Tony Soprano more than a memorable TV character
FILE - This undated publicity photo, released by HBO, shows actor James Gandolfini in his role as Tony Soprano, head of the New Jersey crime family portrayed in HBO's "The Sopranos." Gandolfini's portrayal of Tony Soprano represented more than just a memorable TV character. He changed the medium, making fellow antiheroes like Walter White and Don Draper possible, and shifted the balance in quality drama away from broadcast television. Gandolfini died Wednesday, June 19, 2013, in Italy. He was 51. (AP Photo/HBO, Barry Wetcher, File)
NEW YORK (AP) — James Gandolfini's portrayal of Tony Soprano represented more than just a memorable TV character. He changed the medium, making fellow antiheroes like Walter White and Dexter Morgan possible and shifting the balance in quality drama away from broadcast television.
The passage of time since "The Sopranos" ended in 2007 brought all of that into sharp relief even before Gandolfini's death of a heart attack while vacationing in Italy on Wednesday.
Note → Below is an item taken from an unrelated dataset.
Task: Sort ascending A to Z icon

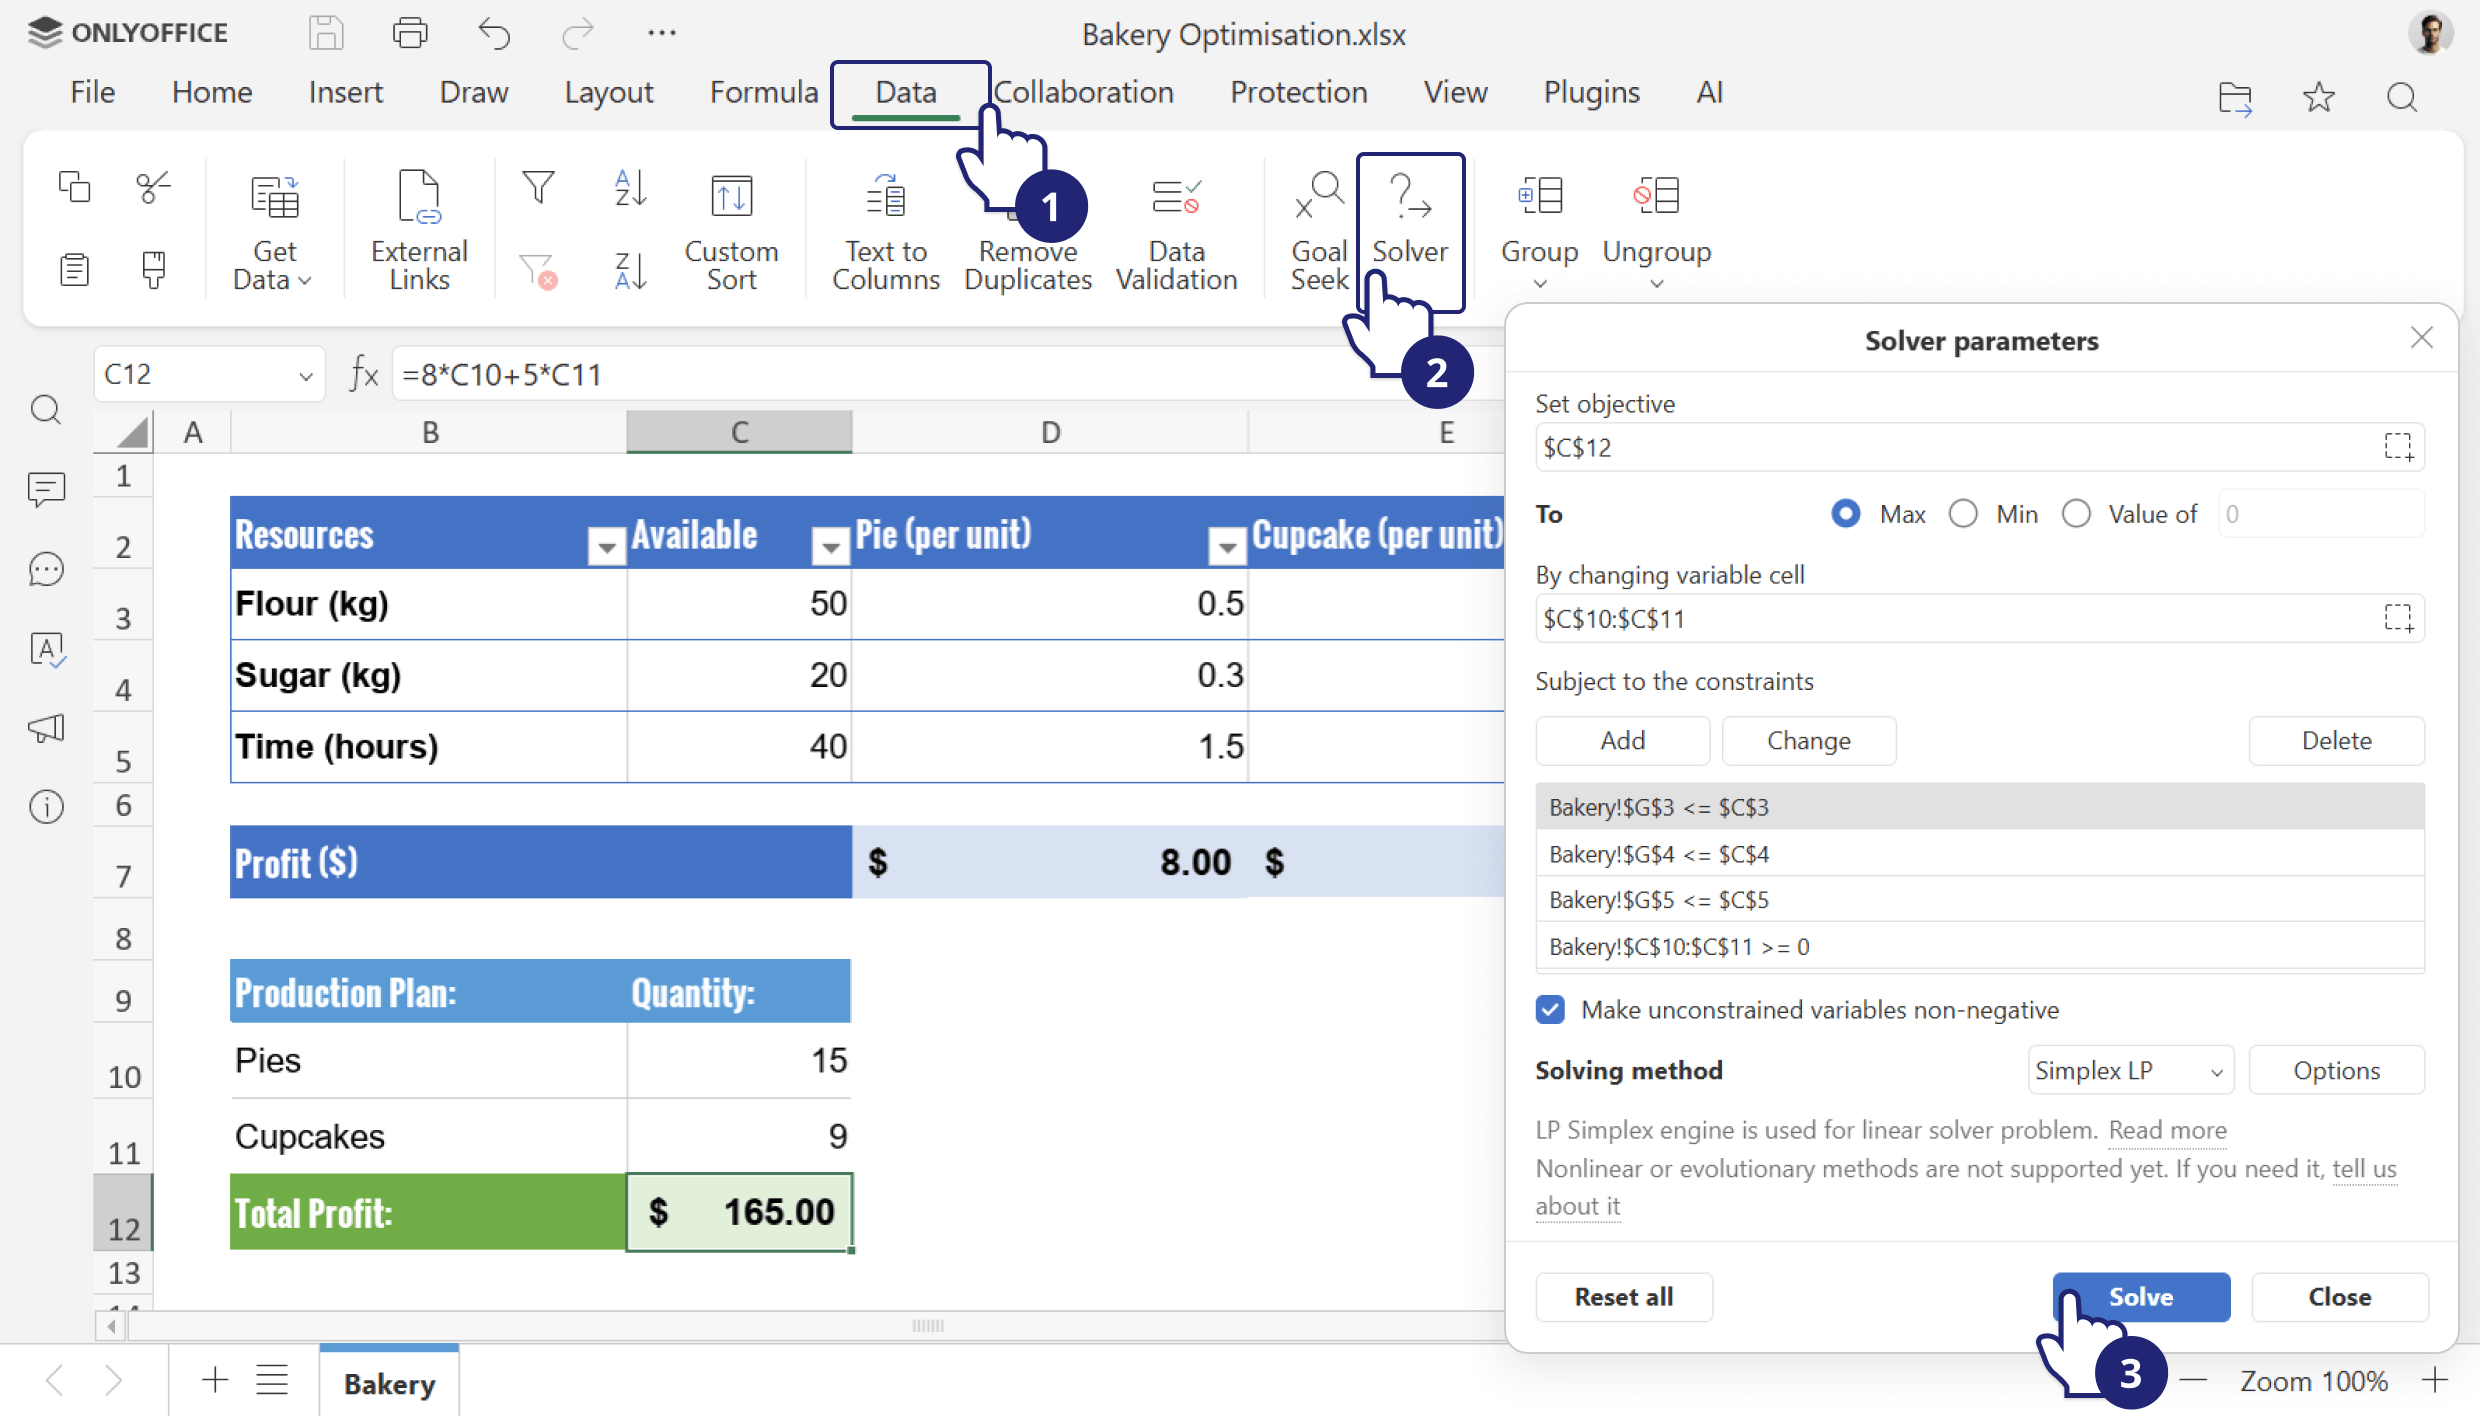Action: click(630, 188)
Television characters certainly weren't one-dimensional when David Chase cast the little-known Gandolfini in the lead role of his series about the personal and work families of a New Jersey crime boss. But there were limits: Flaws in a TV hero character had to be affectionate grace notes, like Jim Rockford's poor choice of friends or Arnie Becker's womanizing on "L.A. Law."
The unwritten rule: Don't make your central character someone viewers will recoil from. Break the mold and failure looms. The 1980s comedy "Buffalo Bill" on NBC was highly regarded but conventional wisdom was that it lasted only a year because Dabney Coleman's lead character was such a creep.
It's possible to even pinpoint the moment that "rule" was wiped off the books. In the fifth episode of "The Sopranos," Tony accompanies his daughter on a trip to scout out colleges and spies another mobster who was hiding in the witness protection program. Tony strangles him.
This TV publicity image released by AMC shows Jon Hamm as Don Draper in a scene from "Mad Men." The season finale airs Sunday, June 23, on AMC. James Gandolfini's portrayal of Tony Soprano represented more than just a memorable TV character. He changed the medium, making fellow antiheroes like "Breaking Bad's" Walter White and "Mad Men's" Don Draper possible, and shifted the balance in quality drama away from broadcast television. (AP Photo/AMC, Michael Yarish)
"There's no question Tony Soprano was at the center of 'The Sopranos,'" said David Bianculli, a longtime TV critic who teaches television at New Jersey's Rowan University. "And there was no question how flawed and sometimes despicable he was. But he also had things people could relate to," like his tortured relationship with his mother and emotional issues that led him to seek psychiatric help.
Draw a direct line from Tony to the serial killer at the center of Showtime's "Dexter," the chemistry teacher turned drug kingpin in AMC's "Breaking Bad," Jax Teller and the motorcycle club on FX's "Sons of Anarchy," the turncoat hero Nicholas Brody on "Homeland," the spies Philip and Elizabeth Jennings on FX's "The Americans."
"I don't think 'The Shield' would have happened without 'The Sopranos,'" said John Landgraf, the FX network's president and general manager. He's not sure a pilot episode with the lead character, Michael Chiklis' Vic Mackey, killing another cop would have been green-lighted if it hadn't been three years after Tony made his debut.